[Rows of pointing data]
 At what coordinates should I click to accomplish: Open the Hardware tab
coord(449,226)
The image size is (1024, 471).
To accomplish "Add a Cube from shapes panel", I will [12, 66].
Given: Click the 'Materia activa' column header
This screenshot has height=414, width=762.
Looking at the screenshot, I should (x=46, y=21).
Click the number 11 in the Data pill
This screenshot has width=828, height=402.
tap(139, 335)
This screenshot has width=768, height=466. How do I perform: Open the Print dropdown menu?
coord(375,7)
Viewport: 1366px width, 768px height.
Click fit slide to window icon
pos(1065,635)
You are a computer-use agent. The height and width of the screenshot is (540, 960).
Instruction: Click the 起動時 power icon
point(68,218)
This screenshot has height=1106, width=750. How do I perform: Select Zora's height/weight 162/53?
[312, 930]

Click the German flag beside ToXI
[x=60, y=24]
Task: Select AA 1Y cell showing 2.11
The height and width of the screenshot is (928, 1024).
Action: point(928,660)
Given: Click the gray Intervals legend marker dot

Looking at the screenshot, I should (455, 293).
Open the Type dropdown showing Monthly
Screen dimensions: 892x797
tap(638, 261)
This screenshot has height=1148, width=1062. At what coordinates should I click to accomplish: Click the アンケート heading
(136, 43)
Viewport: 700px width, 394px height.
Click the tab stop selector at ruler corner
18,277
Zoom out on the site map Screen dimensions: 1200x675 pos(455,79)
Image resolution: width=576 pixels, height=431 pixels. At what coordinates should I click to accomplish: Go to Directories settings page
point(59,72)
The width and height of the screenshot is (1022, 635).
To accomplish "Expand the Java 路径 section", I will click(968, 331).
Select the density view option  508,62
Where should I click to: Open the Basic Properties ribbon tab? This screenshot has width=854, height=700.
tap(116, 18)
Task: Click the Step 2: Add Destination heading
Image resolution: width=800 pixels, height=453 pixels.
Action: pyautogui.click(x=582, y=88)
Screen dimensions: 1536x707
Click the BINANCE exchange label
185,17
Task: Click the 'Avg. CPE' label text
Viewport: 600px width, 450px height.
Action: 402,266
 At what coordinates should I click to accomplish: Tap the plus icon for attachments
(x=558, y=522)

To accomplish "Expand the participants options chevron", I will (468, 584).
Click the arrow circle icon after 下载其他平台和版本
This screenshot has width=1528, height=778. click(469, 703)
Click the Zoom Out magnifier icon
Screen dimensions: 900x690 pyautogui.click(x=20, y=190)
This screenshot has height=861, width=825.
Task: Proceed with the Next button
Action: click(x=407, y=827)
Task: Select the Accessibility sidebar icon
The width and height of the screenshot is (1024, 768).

Requirement: Rewrite the lines above as a numbered list, omitting any blank lines.

Response to the exercise:
1.  At what coordinates should I click to accomplish: Open the Hardware tab
2. coord(449,226)
3. The image size is (1024, 471).
4. To accomplish "Add a Cube from shapes panel", I will [12, 66].
5. Given: Click the 'Materia activa' column header
6. This screenshot has height=414, width=762.
7. Looking at the screenshot, I should (x=46, y=21).
8. Click the number 11 in the Data pill
9. This screenshot has width=828, height=402.
10. tap(139, 335)
11. This screenshot has width=768, height=466. How do I perform: Open the Print dropdown menu?
12. coord(375,7)
13. Viewport: 1366px width, 768px height.
14. Click fit slide to window icon
15. pos(1065,635)
16. You are a computer-use agent. The height and width of the screenshot is (540, 960).
17. Instruction: Click the 起動時 power icon
18. point(68,218)
19. This screenshot has height=1106, width=750. How do I perform: Select Zora's height/weight 162/53?
20. [312, 930]
21. Click the German flag beside ToXI
22. [x=60, y=24]
23. Task: Select AA 1Y cell showing 2.11
24. The height and width of the screenshot is (928, 1024).
25. Action: point(928,660)
26. Given: Click the gray Intervals legend marker dot
27. Looking at the screenshot, I should (455, 293).
28. Open the Type dropdown showing Monthly
29. Screen dimensions: 892x797
30. tap(638, 261)
31. This screenshot has height=1148, width=1062. At what coordinates should I click to accomplish: Click the アンケート heading
32. (136, 43)
33. Viewport: 700px width, 394px height.
34. Click the tab stop selector at ruler corner
35. 18,277
36. Zoom out on the site map Screen dimensions: 1200x675 pos(455,79)
37. Image resolution: width=576 pixels, height=431 pixels. At what coordinates should I click to accomplish: Go to Directories settings page
38. point(59,72)
39. The width and height of the screenshot is (1022, 635).
40. To accomplish "Expand the Java 路径 section", I will click(968, 331).
41. Select the density view option  508,62
42. Where should I click to: Open the Basic Properties ribbon tab? This screenshot has width=854, height=700.
43. tap(116, 18)
44. Task: Click the Step 2: Add Destination heading
45. Image resolution: width=800 pixels, height=453 pixels.
46. Action: pyautogui.click(x=582, y=88)
47. Screen dimensions: 1536x707
48. Click the BINANCE exchange label
49. 185,17
50. Task: Click the 'Avg. CPE' label text
51. Viewport: 600px width, 450px height.
52. Action: 402,266
53.  At what coordinates should I click to accomplish: Tap the plus icon for attachments
54. (x=558, y=522)
55. To accomplish "Expand the participants options chevron", I will (468, 584).
56. Click the arrow circle icon after 下载其他平台和版本
57. This screenshot has width=1528, height=778. click(469, 703)
58. Click the Zoom Out magnifier icon
59. Screen dimensions: 900x690 pyautogui.click(x=20, y=190)
60. This screenshot has height=861, width=825.
61. Task: Proceed with the Next button
62. Action: click(x=407, y=827)
63. Task: Select the Accessibility sidebar icon
64. The width and height of the screenshot is (1024, 768).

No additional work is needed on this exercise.